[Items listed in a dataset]
^^^^^^^^^^^^^^^^

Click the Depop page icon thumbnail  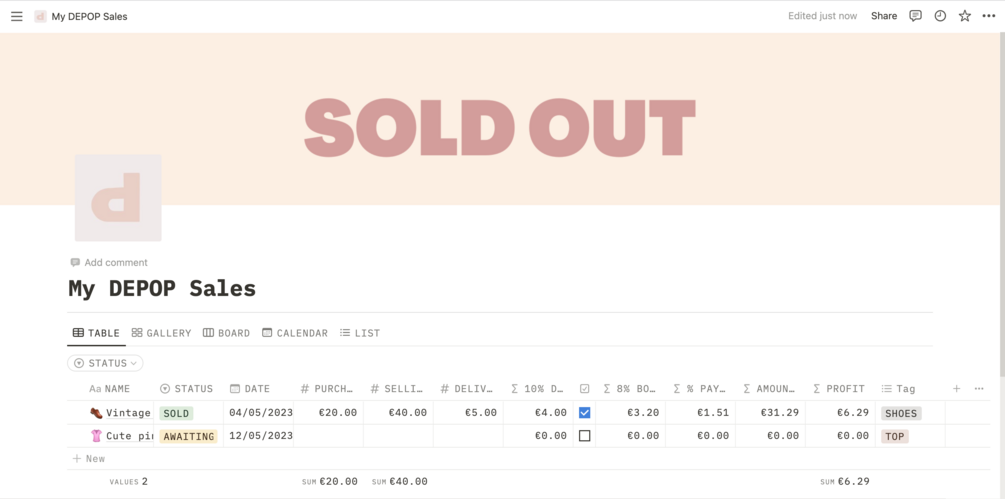[118, 197]
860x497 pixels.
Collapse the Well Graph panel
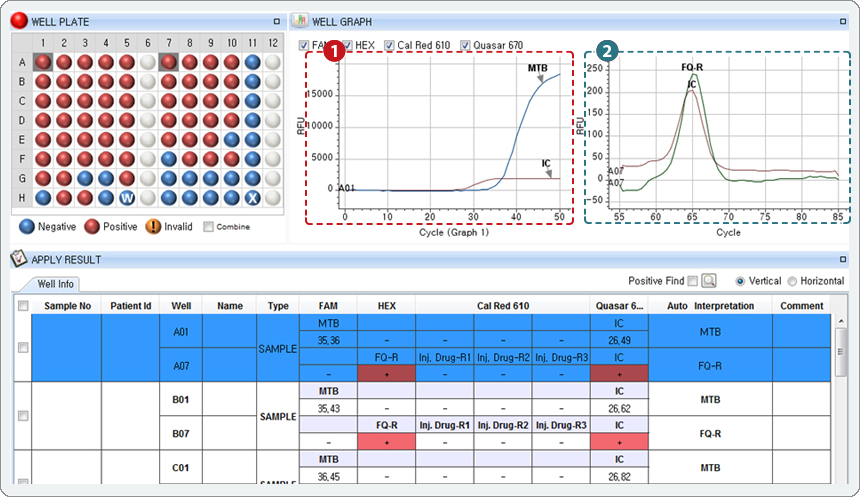click(x=845, y=21)
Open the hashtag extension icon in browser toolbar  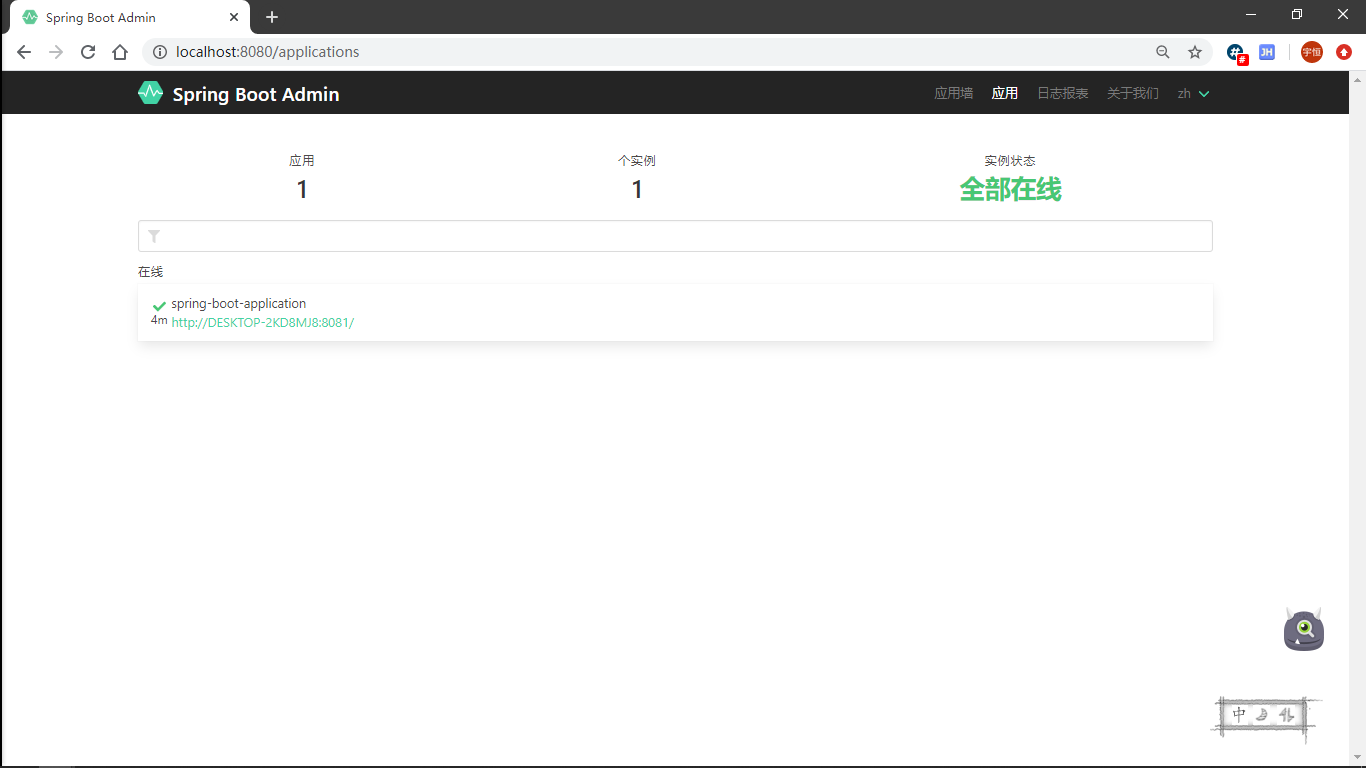coord(1236,51)
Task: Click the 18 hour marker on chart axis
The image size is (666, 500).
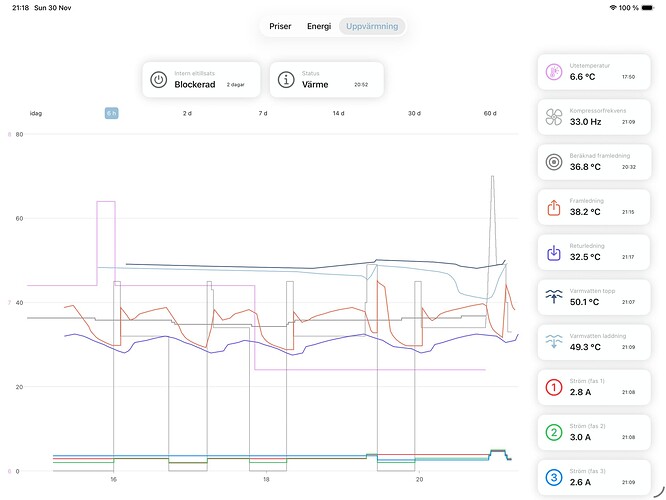Action: point(266,480)
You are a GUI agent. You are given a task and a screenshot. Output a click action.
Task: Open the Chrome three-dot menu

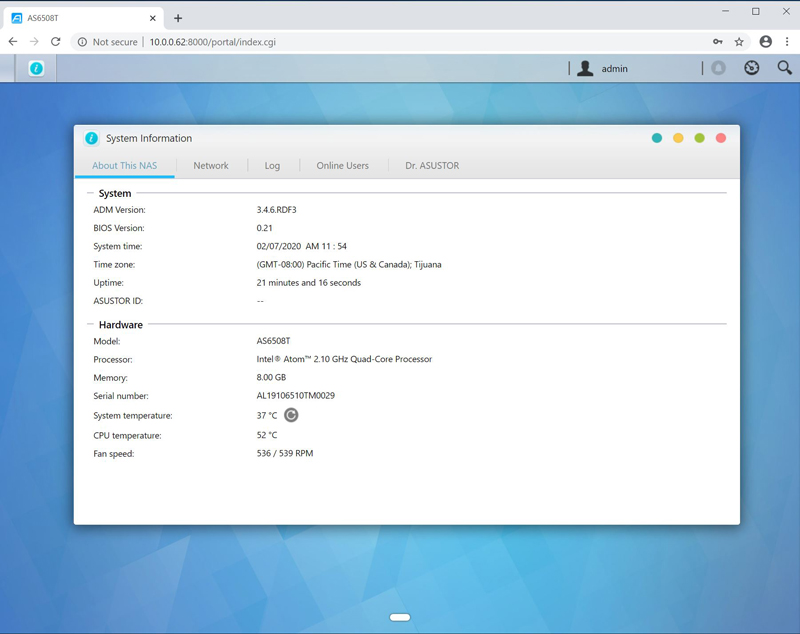[x=787, y=42]
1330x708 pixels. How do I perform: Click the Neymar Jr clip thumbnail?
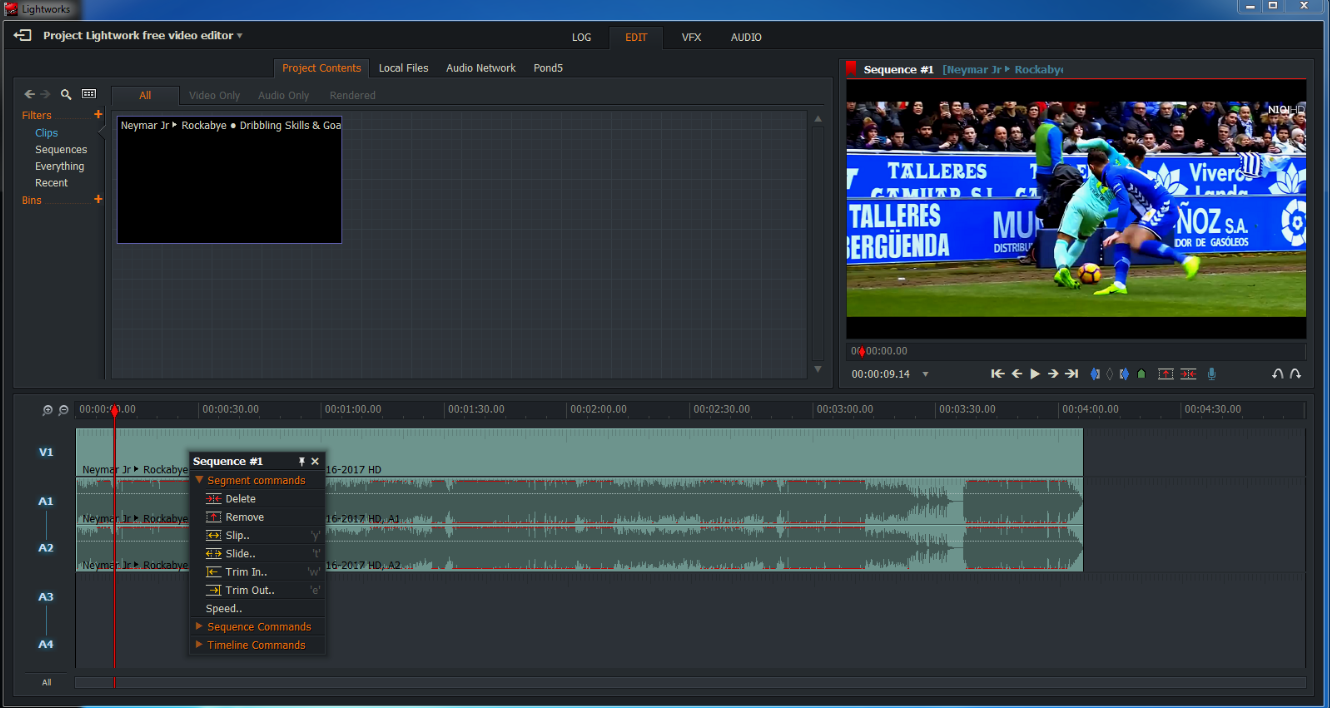pos(229,180)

^^^^^^^^^^^^^^^^

- Exercise prompt
Begin at the line containing "1330x708 pixels. How" and transcribe exactly every line through the end of the records, both ends included, leaving the pictures out.

- Answer section
1330x708 pixels. How do I perform: Click the Neymar Jr clip thumbnail?
pos(229,180)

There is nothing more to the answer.